Happy Birthday to my friend D! Her birthday was Friday, and to extend the celebration, here are some of her funny quotes from the past year.
Basically, I decided not to read a productivity book last night, because it looked like a long-winded waste of time, and decided to jumpstart my productivity without it.
If I ever send a GIF, know that I meant it with the depths of my soul and thought it was Deeply Important.
I’m involved in witchcraft because of my love for pandas, apparently.
I pray for him occasionally. I also pray for everyone who knows him just in case he has not repented.
In response to some disturbing Bible story coloring pages: Why do children need coloring pages about genuinely horrific things? Do we give them coloring pages about horrible events in the news to help them process them? XD
Look what just came up in my Amazon suggestions. “Game play is the same as the classic UNO game, but there’s a wild card rule unique to this deck. Look for the “Wild Power of Friendship Card”!” Uno is not about the power of friendship. It is not about cooperation. It is about cackling evilly while you make someone else draw four multiple times in a row.
What’s going to be really rough is when we reach the 2040s, and “the forties” will no longer obviously refer to the 1940s. I’m glad I realized this now so that I have twenty years to prepare myself.

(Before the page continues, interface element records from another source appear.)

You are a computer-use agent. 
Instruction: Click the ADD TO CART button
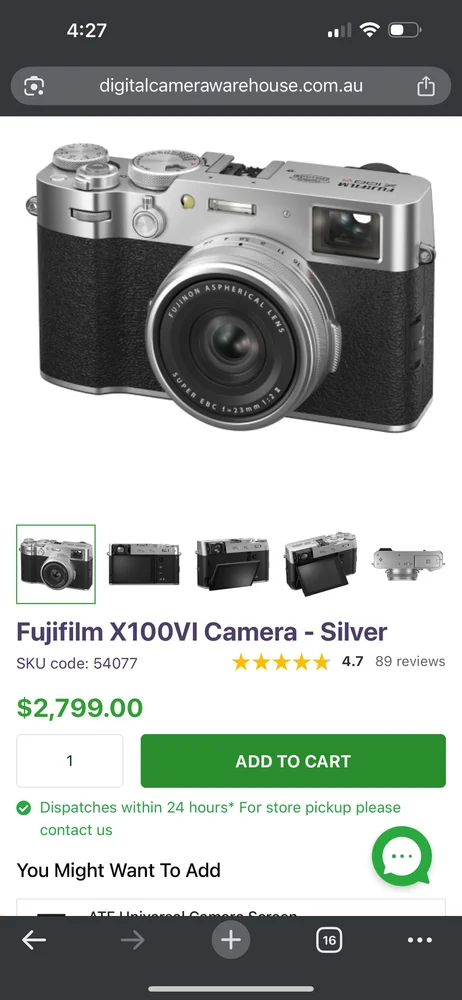pos(293,761)
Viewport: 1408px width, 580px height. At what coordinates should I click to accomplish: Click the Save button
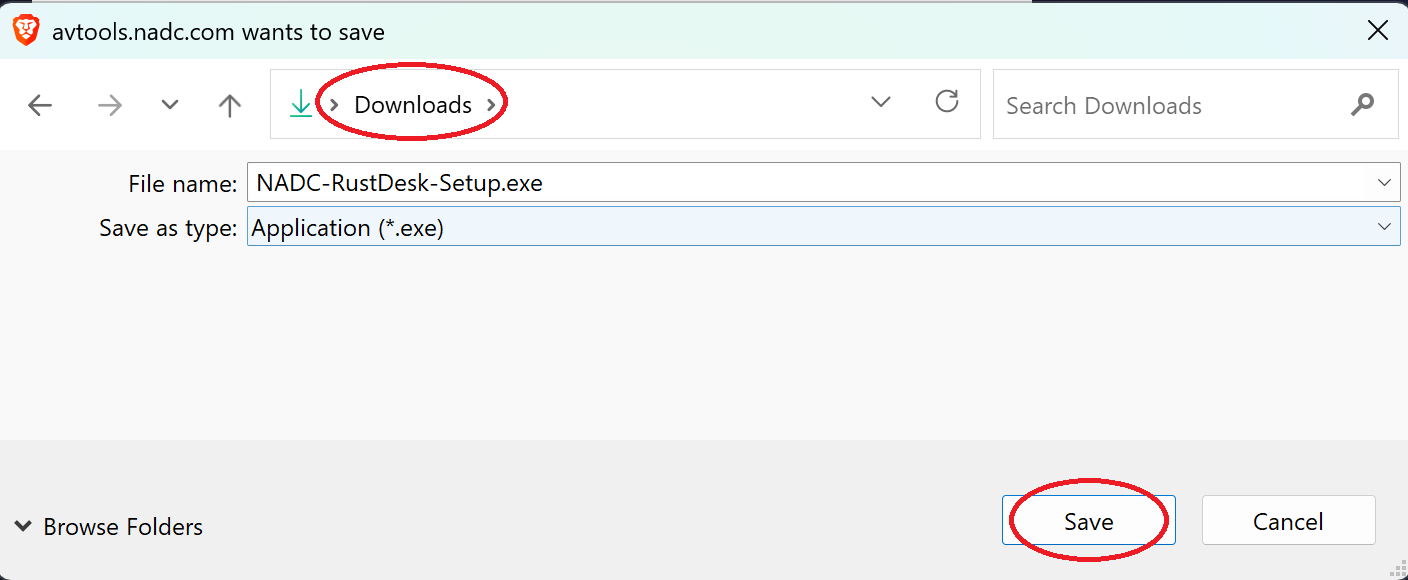pos(1088,520)
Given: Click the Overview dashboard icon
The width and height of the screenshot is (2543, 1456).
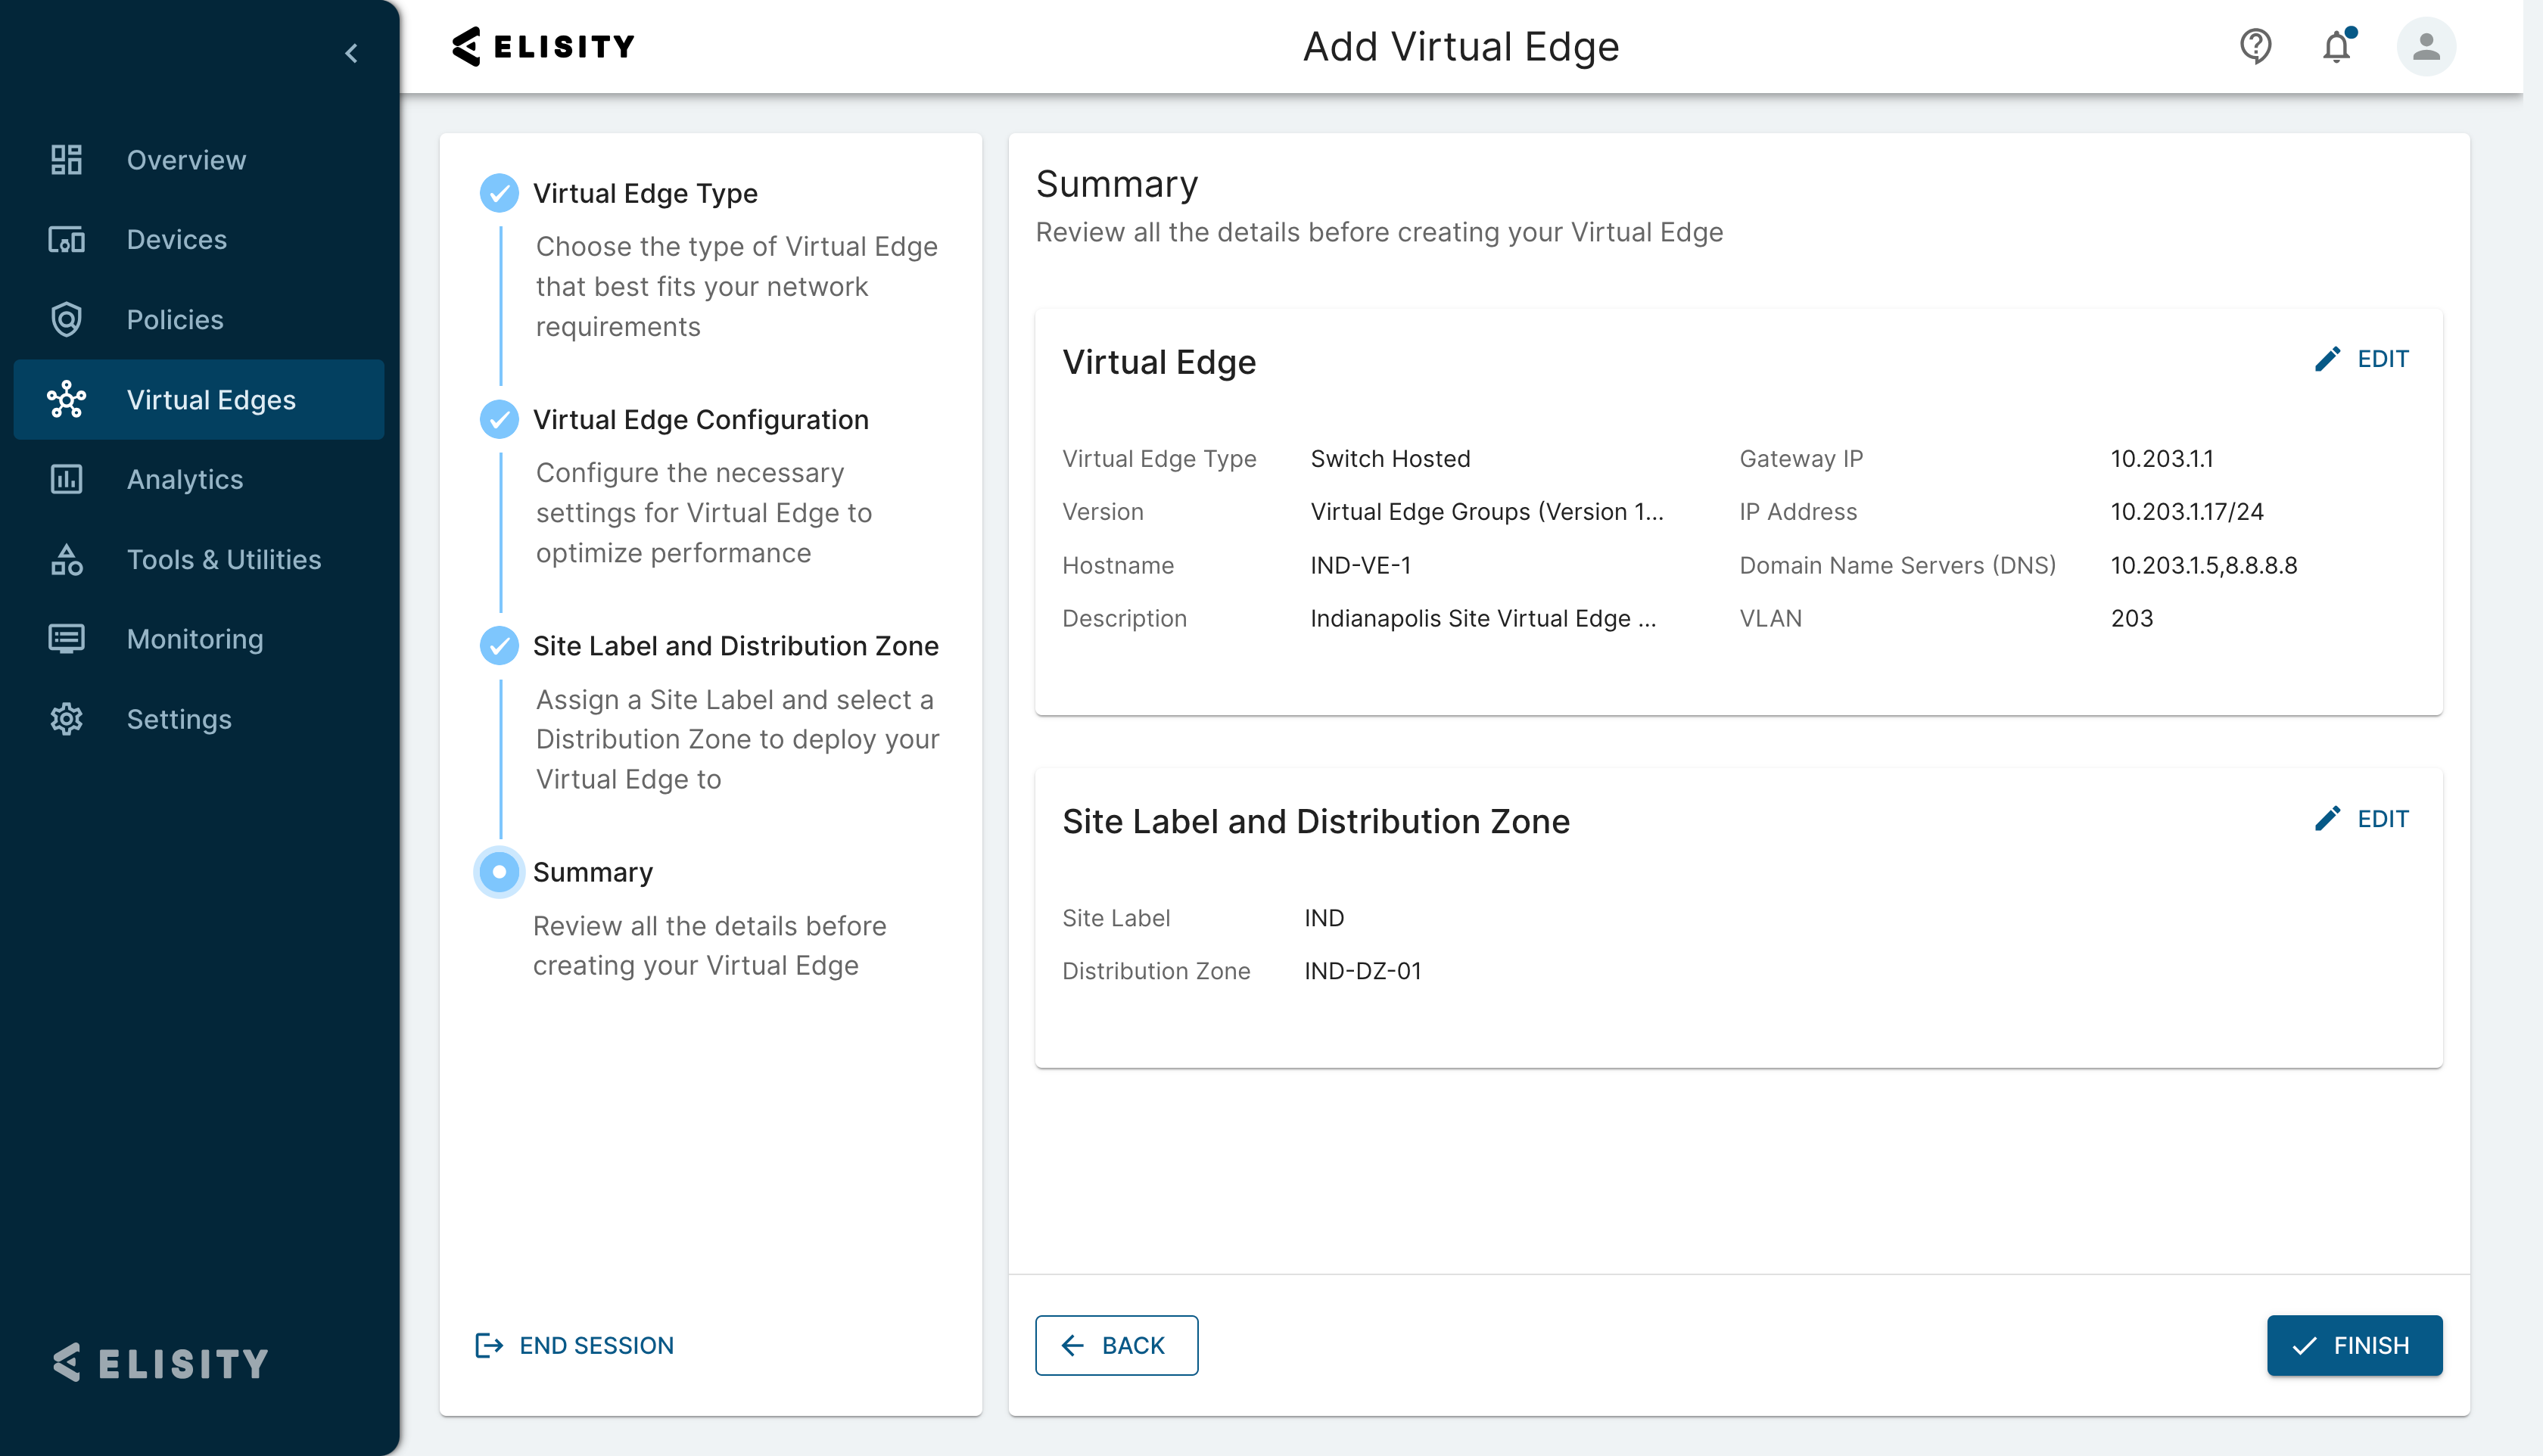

Now you can no longer say, “Never have I ever spontaneously combusted.”
After using it on a Saturday: It is always Throwback Thursday when I want to be ironic while bringing up a random memory.
I had a full on fight or flight reaction to this book. And by fight or flight, I mean fight.
This novel seems like something the homeschool moms of my childhood would have adored, but I feel confident that a majority of their children would have liked it too.
I sorted through the sea of scrap paper one shots that have been accumulating on my desk, and I have SEVENTEEN stories I wrote at work that I still haven’t typed up and/or finished. So. When I get back from out of town, let’s have a writing night where I focus on typing up all of this. If I die, I don’t want someone going through THESE personal effects.
While we were in the hotel last week, I took a moment to reread a recent story and thought to myself afterwards, among other things, “The obscure C.S. Lewis quote was CHEF’S KISS!”
And then I was like, “But I am the chef. So that is an extremely vain thing to say.”
But, on the other hand, I do know my audience extremely well. XD I wrote this for myself alone, and myself thoroughly enjoys it.
Also, TBT to Dad thinking the rental van was going to break down when my sister and I were both typing about 90 wpm in different rhythms and he thought it was the car.
This has also been a fan favorite. With me being my own fandom here. XD
I accidentally pressed the panic button once at my job, and it worked! Complete panic immediately broke out!
If you have ever heard me say, “People faint FORWARD, not BACKWARD,” while watching a movie, a TV show, a skit, or playacting children, you may be eligible for compensation. You can direct your complaints to this book. [Encyclopedia Brown Solves Them All]
On special blankets in children’s entertainment and their usual horrible end: I don’t like that blanket-loving children having nothing but 1) Linus and 2) devastation.
Maybe just don’t sell your Cursed Objects for $25 or any other price?
I only just learned last year that Stitch is an alien. I was SHOCKED. I knew that ohana means family, and that family means no one gets left behind, because the Internet drilled that into me, but I had no CLUE that Stitch was an alien.
On a children’s historical fiction book: It’s fairly depressing, but in a historically accurate way.
Since I am already telling such a ridiculously lengthy tale, I’ll throw in the detail for free that I spent time admiring a cute guy’s nose for maybe fifteen minutes while we waited to get started.
Whenever I run out of creative ideas, I just start drawing. I let the muse take me into darkness and creepy faces.